A body of mass 1 kg collides head on elastically with a stationary body of mass 3 kg. After collision, the smaller body reverses its direction of motion and moves with a speed of 2 m s$$^{-1}$$. The initial speed of the smaller body before collision is _____ m s$$^{-1}$$.

A body of mass 1 kg collides head-on elastically with a stationary body of mass 3 kg. After collision, the smaller body reverses direction and moves at 2 m/s.

Since the collision is elastic and head-on, the velocity of the first body after collision is given by $$v_1 = \frac{m_1 - m_2}{m_1 + m_2} u_1$$ where $$u_1$$ is the initial velocity of the first body.

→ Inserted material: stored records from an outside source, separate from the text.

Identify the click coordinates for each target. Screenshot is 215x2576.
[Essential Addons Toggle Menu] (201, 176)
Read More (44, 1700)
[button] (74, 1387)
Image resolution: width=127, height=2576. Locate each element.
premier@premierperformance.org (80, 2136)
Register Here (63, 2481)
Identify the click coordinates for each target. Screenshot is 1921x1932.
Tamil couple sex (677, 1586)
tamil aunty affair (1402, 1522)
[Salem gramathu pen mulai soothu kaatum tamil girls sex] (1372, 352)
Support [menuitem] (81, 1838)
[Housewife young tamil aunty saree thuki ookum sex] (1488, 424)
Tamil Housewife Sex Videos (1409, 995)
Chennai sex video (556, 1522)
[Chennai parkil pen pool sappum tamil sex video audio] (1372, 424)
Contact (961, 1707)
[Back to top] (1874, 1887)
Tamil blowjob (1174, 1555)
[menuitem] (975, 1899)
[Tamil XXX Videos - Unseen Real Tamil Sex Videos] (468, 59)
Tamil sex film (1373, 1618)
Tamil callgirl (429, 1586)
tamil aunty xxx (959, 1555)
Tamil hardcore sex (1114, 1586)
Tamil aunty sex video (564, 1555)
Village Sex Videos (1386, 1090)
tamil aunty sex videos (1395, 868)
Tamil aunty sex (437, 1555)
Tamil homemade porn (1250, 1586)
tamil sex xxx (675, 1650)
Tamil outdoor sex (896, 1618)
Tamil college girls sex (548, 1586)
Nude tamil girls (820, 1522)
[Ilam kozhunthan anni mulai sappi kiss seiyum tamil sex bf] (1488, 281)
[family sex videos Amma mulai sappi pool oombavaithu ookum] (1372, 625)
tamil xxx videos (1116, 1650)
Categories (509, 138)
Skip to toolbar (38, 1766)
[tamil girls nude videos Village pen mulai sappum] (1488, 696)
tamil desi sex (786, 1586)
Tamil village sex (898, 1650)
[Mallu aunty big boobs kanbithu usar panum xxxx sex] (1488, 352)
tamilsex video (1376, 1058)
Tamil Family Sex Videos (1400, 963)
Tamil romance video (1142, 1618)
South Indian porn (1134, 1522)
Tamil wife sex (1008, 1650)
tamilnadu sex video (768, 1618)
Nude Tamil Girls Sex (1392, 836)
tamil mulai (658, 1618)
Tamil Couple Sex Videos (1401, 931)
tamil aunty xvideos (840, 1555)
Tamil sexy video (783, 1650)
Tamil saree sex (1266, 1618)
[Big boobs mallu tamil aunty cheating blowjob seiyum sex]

Substituting $$m_1 = 1$$ kg and $$m_2 = 3$$ kg, and noting that after collision the smaller body reverses direction with speed 2 m/s so $$v_1 = -2$$ m/s (taking the initial direction as positive), we get:

$$-2 = \frac{1 - 3}{1 + 3} \times u_1$$

This simplifies to:

$$-2 = \frac{-2}{4} \times u_1$$

$$-2 = -\frac{u_1}{2}$$

Therefore,

$$u_1 = 4$$ m/s

Now we verify this result using conservation of momentum. The velocity of the second body after collision is:

$$v_2 = \frac{2 m_1}{m_1 + m_2} u_1 = \frac{2}{4} \times 4 = 2$$ m/s

Checking momentum: Before collision the total momentum is $$1 \times 4 = 4$$ kg·m/s, and after collision it is $$1 \times (-2) + 3 \times 2 = -2 + 6 = 4$$ kg·m/s ✓

Checking kinetic energy: Before collision the total kinetic energy is $$\frac{1}{2}(1)(16) = 8$$ J, and after collision it is $$\frac{1}{2}(1)(4) + \frac{1}{2}(3)(4) = 2 + 6 = 8$$ J ✓

Therefore, the initial speed of the smaller body is $$\mathbf{4}$$ m/s.